Case in point — when state Sen. Carden Summers, a farmer and small businessman from Cordele, presented Senate Bill 140 to the House Public Health Committee Tuesday. The legislation would ban doctors and hospitals from providing gender-affirming surgery or hormone replacement therapy to transgender minors.
As Summers described what was in the bill, he admitted there were some portions “a little bit over my pay grade, when it comes to the X-Y, Y-X, and that kind of stuff in regards to gender dysphoria at birth.”
When state Rep. Spencer Frye, a Democrat from Athens, asked how many minors in the last year have had the kind of surgery Summers proposed banning, Summers responded, “In the past year? I don’t know.”
Frye shot back, “Nobody knows, is my point. So you’re not protecting any kids with this bill.”
Rep. Michelle Au, a doctor from Gwinnett County, read for Summers the standards of care for gender dysphoria from the American Academy of Pediatrics, which she said called the kind of approach Summers’ bill would take as outdated and dangerous.
“Why do you think the judgment of the Georgia state Legislature, 99%-plus of which have no clinical training in pediatrics whatsoever, should supersede what the American Academy of Pediatrics, which has determined to be best practices in caring for gender diverse children?” she asked.
Summers said, “There’s also other literature out there that says the opposite. So there we go,” he said.
All of this begs the question of why Summers and dozens of Republicans in the state House and Senate are pushing to legislate on a topic they seem to know little about. And why is the topic, which affects a tiny minority of Americans, taking center stage now?
One answer is politics. When the U.S. Supreme Court overturned Roe v. Wade in June of last year, Georgia’s own six-week abortion ban — one of the strictest in the nation — went into effect. The culture war issue that had occupied Republicans in the state for so many years was suddenly settled in their favor. There simply aren’t many restrictions left to enact in that space this year.
Only one Republican bill related to abortion has been introduced this year— and it hasn’t even had a hearing.
The same is true of gun expansions. After pushing for years to expand access to firearms in the state, Republicans in the General Assembly last year passed a bill that allows Georgians to carry weapons without a permit.
That followed the 2014 bill that vastly expanded the places where guns are allowed in the state. Like abortion, there are few items left on the Right’s wish list for gun expansions that haven’t already been checked off.
What’s left to legislate when Republicans have already done most of what they’d promised their base?

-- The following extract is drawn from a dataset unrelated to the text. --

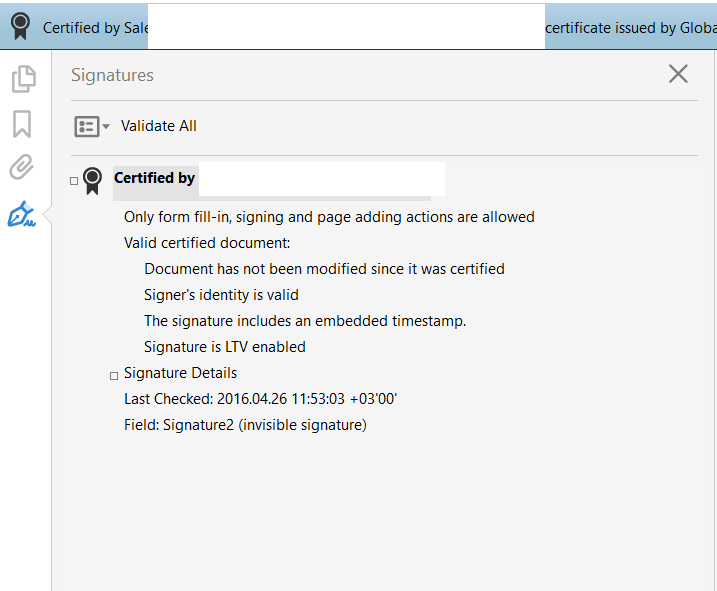717x591 pixels.
Task: Open the Page Thumbnails panel icon
Action: point(22,78)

That answer became clear to me over the summer of 2022 watching Herschel Walker’s campaign for U.S. Senate.
Even though Walker lost to U.S. Sen. Raphael Warnock in a runoff, his rowdy campaign speeches were like a real-time poll to see where the energy on the far right was consolidating. Walker’s biggest applause line at any 45-minute event inevitably focused on restrictions on transgender children.
“Men should not be in women’s sports,” he told a rally in McDonough. “That’s like asking me to compete against your daughter. You don’t want that.”

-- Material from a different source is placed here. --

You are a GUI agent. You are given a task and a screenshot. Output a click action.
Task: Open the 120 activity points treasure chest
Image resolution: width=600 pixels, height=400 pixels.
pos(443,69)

At a separate rally, he warned that Jesus would not recognize children in heaven if they changed their genders. The crowds cheered him on and polling told Republicans he was onto something.
The issue is now prominent on the far right. The Heritage Foundation is newly focused on the issue, as is U.S. Rep. Marjorie Taylor Greene, R-Rome.

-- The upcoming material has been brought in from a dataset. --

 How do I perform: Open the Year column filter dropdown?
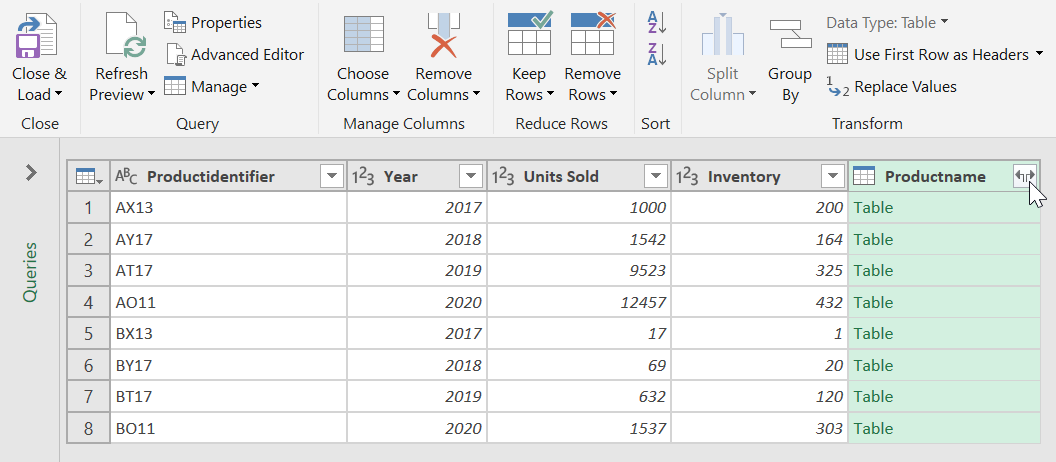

When she proposed a national divorce on Sean Hannity’s show last month, Greene listed five transgender issues as a reason for a split, including gender care,” We do not want our children having their gender change or transition.” But she never raised abortion once.
And when Florida Gov. Ron DeSantis gave his inauguration speech this year, his wife Casey sat next to Chloe Cole, an activist who had gender-affirming surgery as a minor who now says she regrets it.
Frontline Policy Council brought Cole to Georgia this week to advocate for SB 140.
It passed the House 96 to 75 on Thursday.
The debate ahead of the bill’s passage was emotional and personal, especially for Democrats who said they know transgender people or are gay themselves.
State Rep. Karla Drenner, a Democrat from Avondale Estates, was the first openly gay state representative anywhere in the South when she was elected 23 years ago.
“To all of the children who will be negatively impacted by this bill, please don’t lose hope, please don’t give up, please don’t kill yourself,” she said on the floor.
State Rep. Ruwa Romman, a freshman Democrat from Gwinnett County, said she believes that the Republicans pushing the measure are sincere.
“But it does not make sense but for those of us that have never spoken to those kids, that have never sat down with those kids, that have never heard those kids, make laws about those kids,” she said.
At one point earlier in the week, Sen. Summers suggested that the General Assembly consider a study committee to investigate the long-term effects of administering medications to children that block puberty.
He said he couldn’t say what the effect would be and would like to know more.
A better approach would be a study committee for lawmakers to better understand the entire transgender issue, especially transgender children, before passing laws that won’t be easily undone, no matter what the politics of the moment look like .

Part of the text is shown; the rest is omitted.